Liever alleen dan helemaal niet! Caroline Wulp (51) had zes jaar geleden geen zin meer om te wachten tot er iemand meeging. Ze wilde zó graag naar China…

“Ik was 45 toen ik alleen naar Beijing vertrok. Sindsdien heb ik veel weekendtrips gemaakt, in en buiten Europa. Ik probeer iedere maand te gaan, soms wel vijftien keer per jaar. Wat ik solo zo heerlijk vind, is dat ik vooropgezette plannen 360 graden kan draaien. Ik vertrek meestal wel met een programma, maar er gaat geen weekend voorbij zonder een ­verrassing: mijn conditie laat het afweten, het weer slaat om, ik ontmoet iemand…

Het is prettig om alleen te beslissen en je vindt ook eerder aansluiting. Vraag je je af of het iets voor je is, alleen op reis, dan raad ik aan om het eerst eens in eigen land te proberen. Als solo reizen niet bij je past, moet je het niet doen. Dat heb je snel genoeg door.”

----

[WAT TE DOEN] Zet de tekst over alleen op reis gaan voort na de laatste zin.

[GEGEVENSBLOK]
----

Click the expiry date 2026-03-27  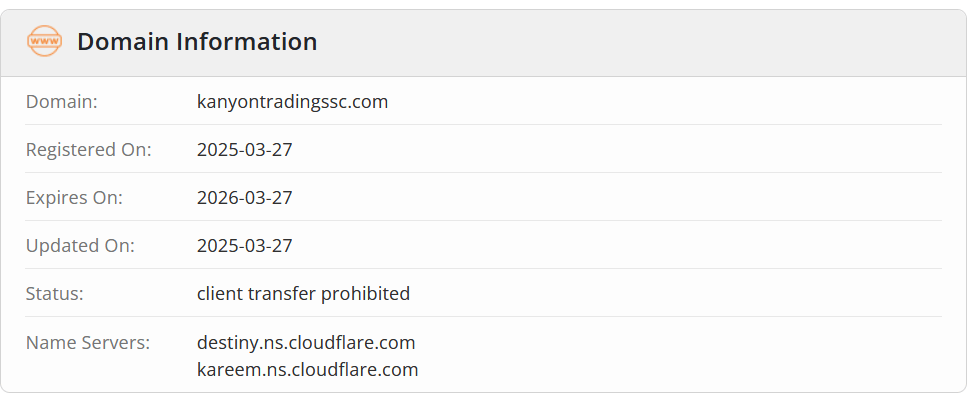point(245,198)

----

[RESULTAAT]
‘Ik laat me door niemand angst aanpraten’

Zelfs haar artrose houdt Marijke Methorst (70) niet tegen. Met een rugzak en een rollator gaat ze de wereld rond. “Mijn rollator is een maatje dat ik soms vervloek, maar meestal koester als steun. Plaats voor veel bagage is er niet, want Johnnie Rollator moet mee en m’n nordicwalkingstokken ook.

Voordat ik een knieprothese kreeg, heb ik drie maanden door Thailand, Laos en Cambodja gefietst. Vorig jaar reisde ik door Australië en afgelopen januari vloog ik via ­Curaçao naar Colombia. Bang ben ik zelden en ik laat me door niemand angst aanpraten. Natuurlijk kan er altijd wat gebeuren, maar dat kan hier thuis ook. Op reis leef ik tussen de jongeren, omdat ik me geen dure hotels kan permitteren. Daar is trouwens ook niks aan, de backpackerswereld is veel gezelliger.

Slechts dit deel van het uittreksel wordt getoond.